=== TASK GOAL ===
Line by line, repeat all the material exactly as it appears.
╭─ RECORDS TO USE
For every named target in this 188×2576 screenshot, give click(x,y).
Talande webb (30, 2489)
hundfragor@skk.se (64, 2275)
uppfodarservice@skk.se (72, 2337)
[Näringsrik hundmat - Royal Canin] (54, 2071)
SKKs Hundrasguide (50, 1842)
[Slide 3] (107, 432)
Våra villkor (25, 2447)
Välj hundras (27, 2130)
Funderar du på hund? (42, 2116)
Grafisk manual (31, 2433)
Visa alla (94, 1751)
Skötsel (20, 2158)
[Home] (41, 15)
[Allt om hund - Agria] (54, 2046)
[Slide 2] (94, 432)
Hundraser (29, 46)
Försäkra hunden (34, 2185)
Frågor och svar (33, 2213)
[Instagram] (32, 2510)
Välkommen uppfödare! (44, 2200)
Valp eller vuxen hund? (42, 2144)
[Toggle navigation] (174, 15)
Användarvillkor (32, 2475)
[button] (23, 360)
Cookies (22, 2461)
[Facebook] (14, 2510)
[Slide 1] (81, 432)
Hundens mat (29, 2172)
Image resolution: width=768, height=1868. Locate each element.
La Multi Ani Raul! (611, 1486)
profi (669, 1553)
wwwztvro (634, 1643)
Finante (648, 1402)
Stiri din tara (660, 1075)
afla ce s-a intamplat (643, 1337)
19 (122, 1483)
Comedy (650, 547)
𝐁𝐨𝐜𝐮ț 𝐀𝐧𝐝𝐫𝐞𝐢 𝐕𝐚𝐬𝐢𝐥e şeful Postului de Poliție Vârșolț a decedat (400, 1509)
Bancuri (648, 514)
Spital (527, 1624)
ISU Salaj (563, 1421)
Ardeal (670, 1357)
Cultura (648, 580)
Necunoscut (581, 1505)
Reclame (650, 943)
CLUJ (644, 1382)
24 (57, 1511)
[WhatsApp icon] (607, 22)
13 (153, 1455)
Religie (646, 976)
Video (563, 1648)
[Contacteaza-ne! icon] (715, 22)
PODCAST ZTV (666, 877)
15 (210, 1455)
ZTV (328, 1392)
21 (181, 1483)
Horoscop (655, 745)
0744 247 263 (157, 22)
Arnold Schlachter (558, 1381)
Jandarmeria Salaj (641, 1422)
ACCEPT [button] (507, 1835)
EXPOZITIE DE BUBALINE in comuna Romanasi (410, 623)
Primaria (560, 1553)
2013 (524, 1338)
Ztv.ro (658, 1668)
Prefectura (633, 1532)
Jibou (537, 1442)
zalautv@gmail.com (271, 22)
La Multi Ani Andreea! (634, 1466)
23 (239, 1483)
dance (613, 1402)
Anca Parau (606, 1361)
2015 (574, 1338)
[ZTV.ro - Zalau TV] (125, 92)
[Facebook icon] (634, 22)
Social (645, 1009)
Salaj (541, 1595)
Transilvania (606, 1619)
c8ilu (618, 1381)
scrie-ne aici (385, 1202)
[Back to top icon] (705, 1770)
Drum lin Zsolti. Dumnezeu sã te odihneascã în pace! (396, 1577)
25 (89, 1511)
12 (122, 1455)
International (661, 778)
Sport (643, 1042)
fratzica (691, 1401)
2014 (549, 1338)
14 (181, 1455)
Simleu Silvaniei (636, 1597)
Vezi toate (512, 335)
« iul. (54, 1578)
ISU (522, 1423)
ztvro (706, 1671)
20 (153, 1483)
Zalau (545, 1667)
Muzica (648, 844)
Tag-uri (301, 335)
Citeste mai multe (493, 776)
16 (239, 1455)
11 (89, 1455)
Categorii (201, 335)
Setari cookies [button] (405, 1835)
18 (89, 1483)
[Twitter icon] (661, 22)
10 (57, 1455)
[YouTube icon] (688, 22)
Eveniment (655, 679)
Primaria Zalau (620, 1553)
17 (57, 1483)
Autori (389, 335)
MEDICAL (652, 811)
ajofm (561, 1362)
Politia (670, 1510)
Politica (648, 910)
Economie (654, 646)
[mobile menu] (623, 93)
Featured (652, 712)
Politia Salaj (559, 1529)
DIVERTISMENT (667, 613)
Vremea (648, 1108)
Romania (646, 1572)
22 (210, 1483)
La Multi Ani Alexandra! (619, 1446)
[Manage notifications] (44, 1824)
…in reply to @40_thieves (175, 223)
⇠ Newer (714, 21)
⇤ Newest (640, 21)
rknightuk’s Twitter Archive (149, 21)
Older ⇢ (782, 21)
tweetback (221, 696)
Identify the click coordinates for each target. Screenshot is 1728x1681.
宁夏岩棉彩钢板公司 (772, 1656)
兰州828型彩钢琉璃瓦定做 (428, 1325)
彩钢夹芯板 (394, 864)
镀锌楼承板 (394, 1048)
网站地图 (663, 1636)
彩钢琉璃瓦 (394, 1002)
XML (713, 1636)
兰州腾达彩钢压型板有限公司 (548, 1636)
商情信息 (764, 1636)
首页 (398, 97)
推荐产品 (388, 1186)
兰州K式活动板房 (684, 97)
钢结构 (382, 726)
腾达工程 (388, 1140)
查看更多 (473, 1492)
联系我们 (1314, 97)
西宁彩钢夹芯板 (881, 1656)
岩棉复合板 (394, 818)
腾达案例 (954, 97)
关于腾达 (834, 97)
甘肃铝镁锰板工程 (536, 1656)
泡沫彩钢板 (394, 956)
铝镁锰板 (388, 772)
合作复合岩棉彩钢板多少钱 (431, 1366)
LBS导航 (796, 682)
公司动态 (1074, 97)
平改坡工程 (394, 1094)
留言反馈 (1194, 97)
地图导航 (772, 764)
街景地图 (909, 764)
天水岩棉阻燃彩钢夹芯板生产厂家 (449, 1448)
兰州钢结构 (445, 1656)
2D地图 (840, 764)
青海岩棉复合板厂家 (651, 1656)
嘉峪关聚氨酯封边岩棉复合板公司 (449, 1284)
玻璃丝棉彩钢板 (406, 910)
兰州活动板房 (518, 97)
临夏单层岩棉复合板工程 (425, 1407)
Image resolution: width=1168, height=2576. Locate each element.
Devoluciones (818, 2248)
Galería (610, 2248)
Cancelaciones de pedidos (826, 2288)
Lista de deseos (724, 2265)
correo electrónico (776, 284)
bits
╰─
=== THE ANSWER ===
For every named target in this 188×2576 screenshot, give click(x,y).
Talande webb (30, 2489)
hundfragor@skk.se (64, 2275)
uppfodarservice@skk.se (72, 2337)
[Näringsrik hundmat - Royal Canin] (54, 2071)
SKKs Hundrasguide (50, 1842)
[Slide 3] (107, 432)
Våra villkor (25, 2447)
Välj hundras (27, 2130)
Funderar du på hund? (42, 2116)
Grafisk manual (31, 2433)
Visa alla (94, 1751)
Skötsel (20, 2158)
[Home] (41, 15)
[Allt om hund - Agria] (54, 2046)
[Slide 2] (94, 432)
Hundraser (29, 46)
Försäkra hunden (34, 2185)
Frågor och svar (33, 2213)
[Instagram] (32, 2510)
Välkommen uppfödare! (44, 2200)
Valp eller vuxen hund? (42, 2144)
[Toggle navigation] (174, 15)
Användarvillkor (32, 2475)
[button] (23, 360)
Cookies (22, 2461)
[Facebook] (14, 2510)
[Slide 1] (81, 432)
Hundens mat (29, 2172)
Image resolution: width=768, height=1868. Locate each element.
La Multi Ani Raul! (611, 1486)
profi (669, 1553)
wwwztvro (634, 1643)
Finante (648, 1402)
Stiri din tara (660, 1075)
afla ce s-a intamplat (643, 1337)
19 (122, 1483)
Comedy (650, 547)
𝐁𝐨𝐜𝐮ț 𝐀𝐧𝐝𝐫𝐞𝐢 𝐕𝐚𝐬𝐢𝐥e şeful Postului de Poliție Vârșolț a decedat (400, 1509)
Bancuri (648, 514)
Spital (527, 1624)
ISU Salaj (563, 1421)
Ardeal (670, 1357)
Cultura (648, 580)
Necunoscut (581, 1505)
Reclame (650, 943)
CLUJ (644, 1382)
24 (57, 1511)
[WhatsApp icon] (607, 22)
13 (153, 1455)
Religie (646, 976)
Video (563, 1648)
[Contacteaza-ne! icon] (715, 22)
PODCAST ZTV (666, 877)
15 (210, 1455)
ZTV (328, 1392)
21 (181, 1483)
Horoscop (655, 745)
0744 247 263 (157, 22)
Arnold Schlachter (558, 1381)
Jandarmeria Salaj (641, 1422)
ACCEPT [button] (507, 1835)
EXPOZITIE DE BUBALINE in comuna Romanasi (410, 623)
Primaria (560, 1553)
2013 (524, 1338)
Ztv.ro (658, 1668)
Prefectura (633, 1532)
Jibou (537, 1442)
zalautv@gmail.com (271, 22)
La Multi Ani Andreea! (634, 1466)
23 (239, 1483)
dance (613, 1402)
Anca Parau (606, 1361)
2015 (574, 1338)
[ZTV.ro - Zalau TV] (125, 92)
[Facebook icon] (634, 22)
Social (645, 1009)
Salaj (541, 1595)
Transilvania (606, 1619)
c8ilu (618, 1381)
scrie-ne aici (385, 1202)
[Back to top icon] (705, 1770)
Drum lin Zsolti. Dumnezeu sã te odihneascã în pace! (396, 1577)
25 (89, 1511)
12 (122, 1455)
International (661, 778)
Sport (643, 1042)
fratzica (691, 1401)
2014 (549, 1338)
14 (181, 1455)
Simleu Silvaniei (636, 1597)
Vezi toate (512, 335)
« iul. (54, 1578)
ISU (522, 1423)
ztvro (706, 1671)
20 (153, 1483)
Zalau (545, 1667)
Muzica (648, 844)
Tag-uri (301, 335)
Citeste mai multe (493, 776)
16 (239, 1455)
11 (89, 1455)
Categorii (201, 335)
Setari cookies [button] (405, 1835)
18 (89, 1483)
[Twitter icon] (661, 22)
10 (57, 1455)
[YouTube icon] (688, 22)
Eveniment (655, 679)
Primaria Zalau (620, 1553)
17 (57, 1483)
Autori (389, 335)
MEDICAL (652, 811)
ajofm (561, 1362)
Politia (670, 1510)
Politica (648, 910)
Economie (654, 646)
[mobile menu] (623, 93)
Featured (652, 712)
Politia Salaj (559, 1529)
DIVERTISMENT (667, 613)
Vremea (648, 1108)
Romania (646, 1572)
22 (210, 1483)
La Multi Ani Alexandra! (619, 1446)
[Manage notifications] (44, 1824)
…in reply to @40_thieves (175, 223)
⇠ Newer (714, 21)
⇤ Newest (640, 21)
rknightuk’s Twitter Archive (149, 21)
Older ⇢ (782, 21)
tweetback (221, 696)
Identify the click coordinates for each target. Screenshot is 1728x1681.
宁夏岩棉彩钢板公司 (772, 1656)
兰州828型彩钢琉璃瓦定做 (428, 1325)
彩钢夹芯板 (394, 864)
镀锌楼承板 (394, 1048)
网站地图 (663, 1636)
彩钢琉璃瓦 (394, 1002)
XML (713, 1636)
兰州腾达彩钢压型板有限公司 (548, 1636)
商情信息 (764, 1636)
首页 (398, 97)
推荐产品 (388, 1186)
兰州K式活动板房 (684, 97)
钢结构 (382, 726)
腾达工程 (388, 1140)
查看更多 (473, 1492)
联系我们 (1314, 97)
西宁彩钢夹芯板 (881, 1656)
岩棉复合板 (394, 818)
腾达案例 (954, 97)
关于腾达 (834, 97)
甘肃铝镁锰板工程 (536, 1656)
泡沫彩钢板 (394, 956)
铝镁锰板 (388, 772)
合作复合岩棉彩钢板多少钱 (431, 1366)
LBS导航 (796, 682)
公司动态 (1074, 97)
平改坡工程 (394, 1094)
留言反馈 (1194, 97)
地图导航 (772, 764)
街景地图 (909, 764)
天水岩棉阻燃彩钢夹芯板生产厂家 (449, 1448)
兰州钢结构 (445, 1656)
2D地图 (840, 764)
青海岩棉复合板厂家 (651, 1656)
嘉峪关聚氨酯封边岩棉复合板公司 (449, 1284)
玻璃丝棉彩钢板 (406, 910)
兰州活动板房 (518, 97)
临夏单层岩棉复合板工程 (425, 1407)
Image resolution: width=1168, height=2576. Locate each element.
Devoluciones (818, 2248)
Galería (610, 2248)
Cancelaciones de pedidos (826, 2288)
Lista de deseos (724, 2265)
correo electrónico (776, 284)
bits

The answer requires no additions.